Exercise data
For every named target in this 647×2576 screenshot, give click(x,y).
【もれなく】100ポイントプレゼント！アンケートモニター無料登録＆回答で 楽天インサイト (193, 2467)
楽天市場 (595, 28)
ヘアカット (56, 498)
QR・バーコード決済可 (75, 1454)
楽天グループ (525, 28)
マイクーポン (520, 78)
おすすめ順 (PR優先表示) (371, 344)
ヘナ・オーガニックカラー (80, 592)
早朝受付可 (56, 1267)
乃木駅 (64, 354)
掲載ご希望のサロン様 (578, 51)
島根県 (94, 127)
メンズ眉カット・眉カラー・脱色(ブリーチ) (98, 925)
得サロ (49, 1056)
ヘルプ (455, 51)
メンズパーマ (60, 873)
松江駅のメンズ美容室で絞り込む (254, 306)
...
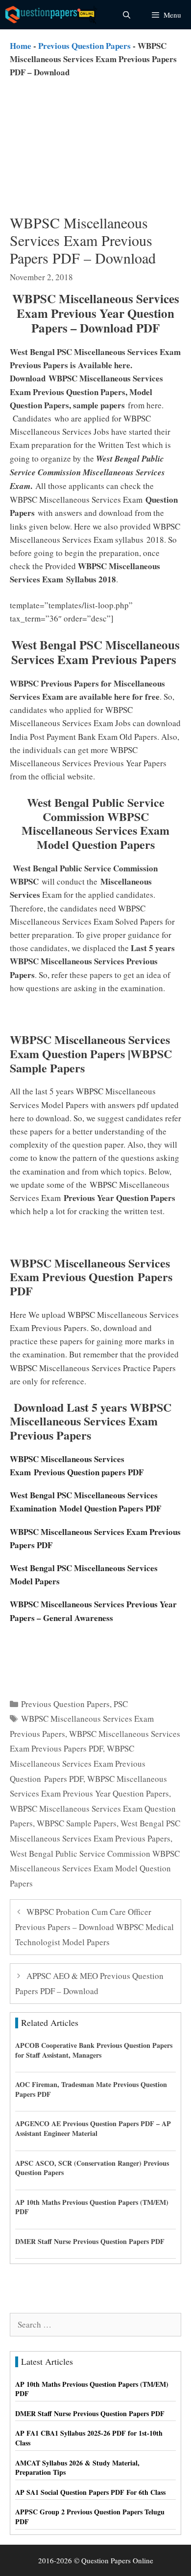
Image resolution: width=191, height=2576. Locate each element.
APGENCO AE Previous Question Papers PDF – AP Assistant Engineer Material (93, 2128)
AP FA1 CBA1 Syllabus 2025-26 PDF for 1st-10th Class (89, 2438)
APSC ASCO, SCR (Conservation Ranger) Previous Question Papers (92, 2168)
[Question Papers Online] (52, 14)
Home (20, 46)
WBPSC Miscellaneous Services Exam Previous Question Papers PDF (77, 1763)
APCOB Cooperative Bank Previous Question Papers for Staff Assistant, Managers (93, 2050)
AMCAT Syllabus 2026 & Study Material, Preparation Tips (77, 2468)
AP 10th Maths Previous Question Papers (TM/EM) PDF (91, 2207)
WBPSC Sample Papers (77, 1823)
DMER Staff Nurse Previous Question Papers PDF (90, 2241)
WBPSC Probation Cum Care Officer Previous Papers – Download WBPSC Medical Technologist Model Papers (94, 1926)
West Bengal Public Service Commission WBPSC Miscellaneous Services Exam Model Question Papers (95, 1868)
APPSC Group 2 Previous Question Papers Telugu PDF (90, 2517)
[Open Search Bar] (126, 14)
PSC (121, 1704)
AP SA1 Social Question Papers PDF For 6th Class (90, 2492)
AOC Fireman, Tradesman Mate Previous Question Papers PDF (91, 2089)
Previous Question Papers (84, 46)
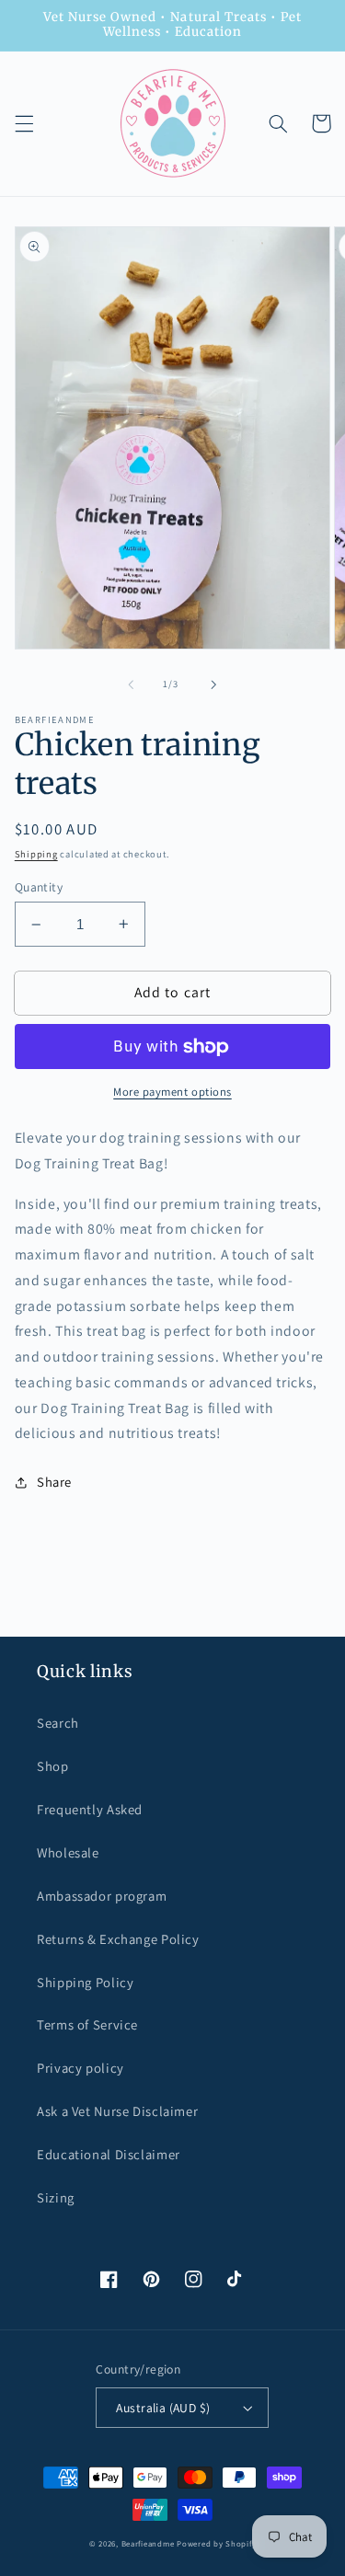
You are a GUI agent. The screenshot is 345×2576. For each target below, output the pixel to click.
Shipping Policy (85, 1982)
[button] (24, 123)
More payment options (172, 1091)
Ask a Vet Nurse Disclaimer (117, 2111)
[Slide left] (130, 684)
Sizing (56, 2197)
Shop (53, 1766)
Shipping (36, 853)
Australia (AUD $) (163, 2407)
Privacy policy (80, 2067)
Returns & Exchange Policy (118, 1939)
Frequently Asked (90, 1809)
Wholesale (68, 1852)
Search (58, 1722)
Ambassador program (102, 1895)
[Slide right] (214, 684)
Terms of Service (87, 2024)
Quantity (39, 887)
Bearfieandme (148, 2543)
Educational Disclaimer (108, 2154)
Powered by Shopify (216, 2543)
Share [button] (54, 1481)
==
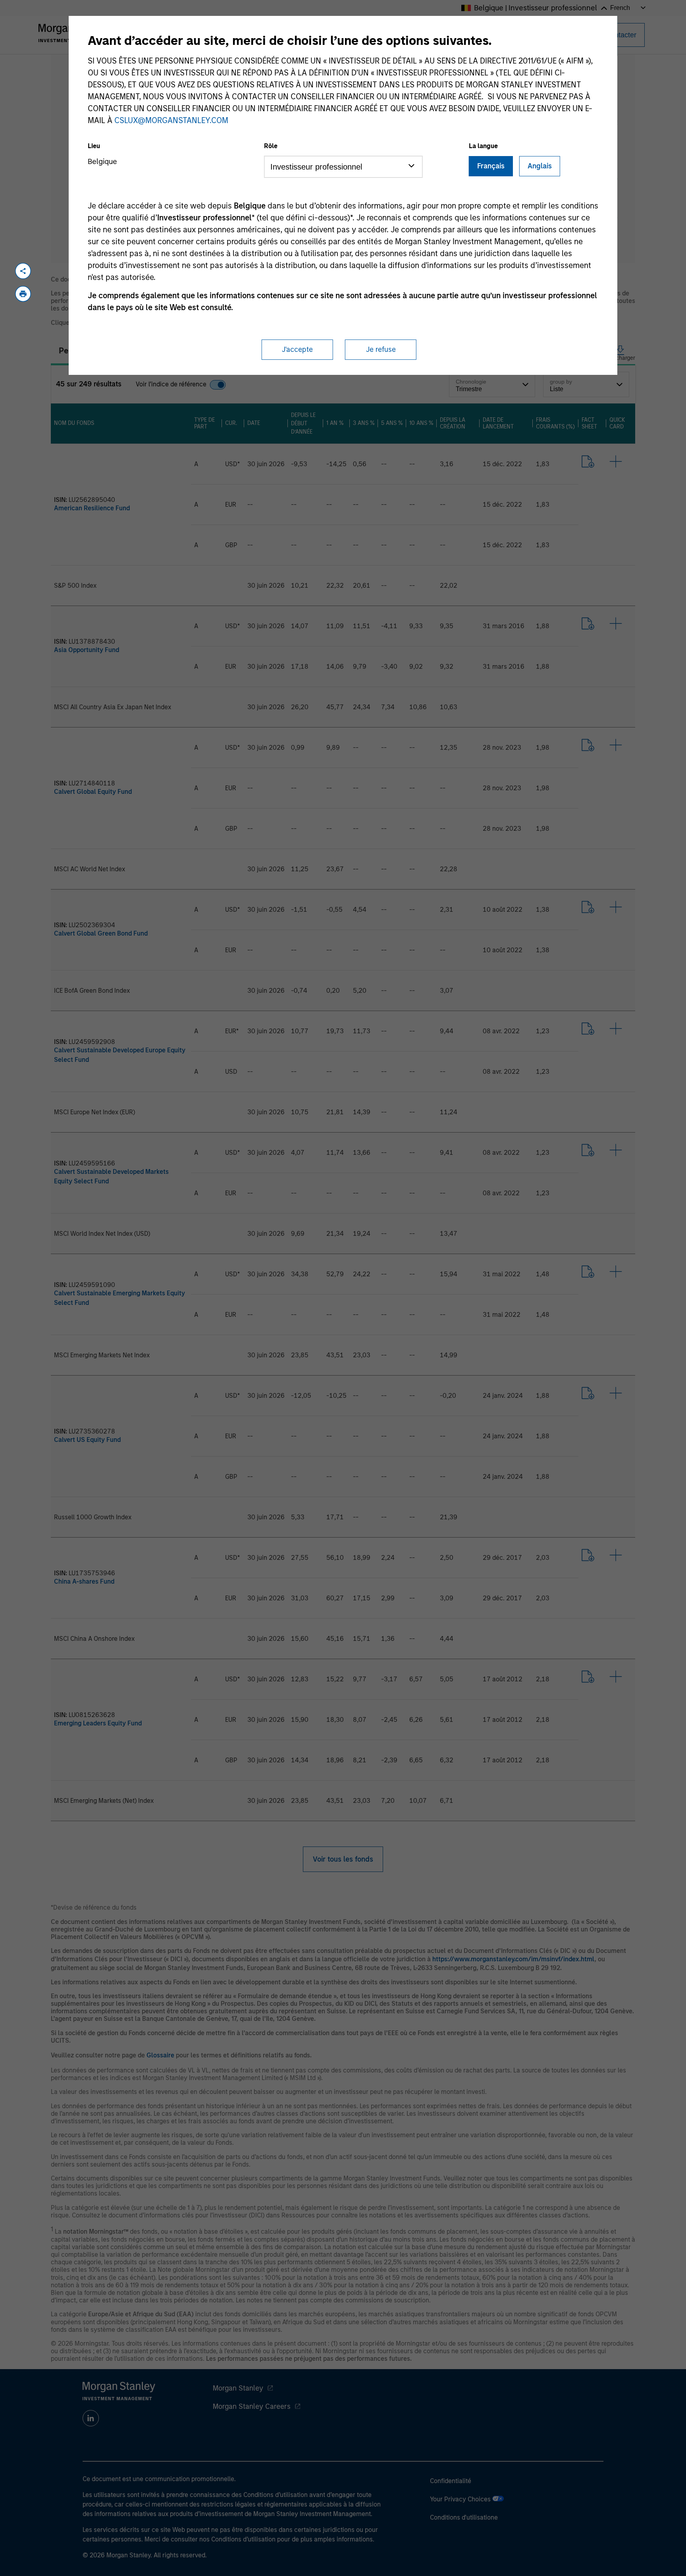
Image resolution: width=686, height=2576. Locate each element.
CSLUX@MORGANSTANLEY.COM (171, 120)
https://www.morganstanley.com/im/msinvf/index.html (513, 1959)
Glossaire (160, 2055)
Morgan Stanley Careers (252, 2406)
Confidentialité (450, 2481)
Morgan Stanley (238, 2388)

Task details
In the material above, one part opens with the line containing "PSC (121, 1704)" and closes with the line containing "Ask a Vet Nurse Disclaimer (117, 2111)". Write out that part exactly and skip its pictures.

Solution for this exercise
PSC (121, 1704)
AP SA1 Social Question Papers PDF For 6th Class (90, 2492)
AOC Fireman, Tradesman Mate Previous Question Papers PDF (91, 2089)
Previous Question Papers (84, 46)
You are a GUI agent. The screenshot is 345×2576. For each target below, output the pixel to click.
Shipping Policy (85, 1982)
[button] (24, 123)
More payment options (172, 1091)
Ask a Vet Nurse Disclaimer (117, 2111)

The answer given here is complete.